Val sold 2 types of Valentine's day bouquets: deluxe and special. For deluxe, there were 6 roses and 9 carnations. For the special bouquet, there were 3 roses and 9 carnations. Val had 510 roses and 1080 carnations. If she used all of these flowers, how many deluxe and how many special bouquets did she sell? Define variable(s), set up equation(s) and solve.
I think my variables are x=roses and y= carnations.
I think the equation would look like:
3s+6d=510
9s+9d=1080
She sold 50 deluxe bouquets and 70 special bouquets.
I did this same question yesterday, but cannot find it.
Why are you defining your unknown in terms of x and y, and then use
s and d in the equations ??
Furthermore, the number of roses and number of carnations are known , so why define them ?

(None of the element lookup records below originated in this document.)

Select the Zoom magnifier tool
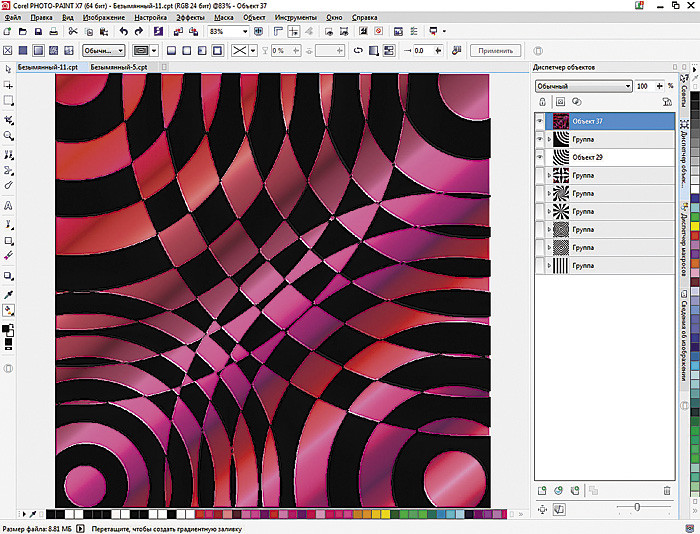pos(9,135)
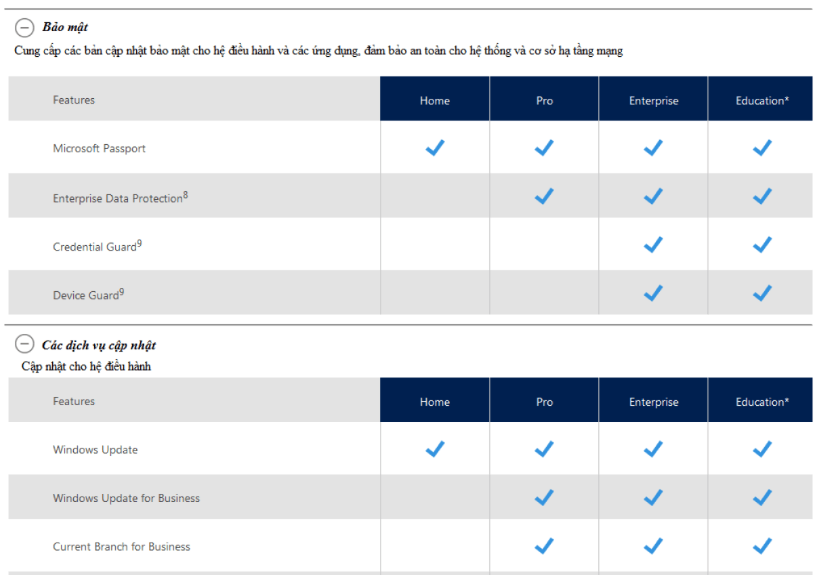The image size is (821, 575).
Task: Click the Windows Update for Business label
Action: (126, 498)
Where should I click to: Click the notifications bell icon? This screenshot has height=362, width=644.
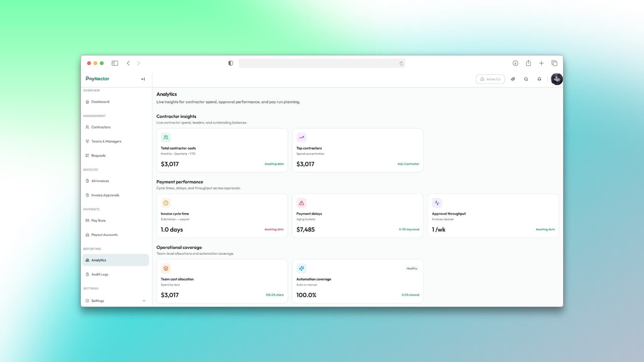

What we are supposed to find is the number of deluxe and the number of special bouquets.
So let x be the number of deluxe , and
let y be the number of special bouquets.
6x + 3y = 510
9x + 9y = 1080
now solve for x and y, using the method you learned.
Btw, you should have know that either your equations or your answers, or even both were wrong, since your solution does not satisfy your equation.
Great job identifying the variables and setting up the equations! You're on the right track.
To solve the problem, we'll solve the system of equations using substitution or elimination.
Let's use substitution. We can solve the first equation for s (special bouquet) in terms of d (deluxe bouquet):
3s + 6d = 510
3s = 510 - 6d
s = (510 - 6d) / 3
s = 170 - 2d
Now we substitute this expression for s into the second equation:
9s + 9d = 1080
9(170 - 2d) + 9d = 1080
1530 - 18d + 9d = 1080
1530 - 9d = 1080
-9d = 1080 - 1530
-9d = -450
d = -450 / -9
d = 50
We have found the value of d (deluxe bouquet), which is 50. Now, substitute this value back into the first equation to find s (special bouquet):
3s + 6d = 510
3s + 6(50) = 510
3s + 300 = 510
3s = 510 - 300
3s = 210
s = 210 / 3
s = 70
So, Val sold 50 deluxe bouquets and 70 special bouquets.
Don't forget to check your answer by plugging the values of s and d back into both equations to make sure they satisfy both equations.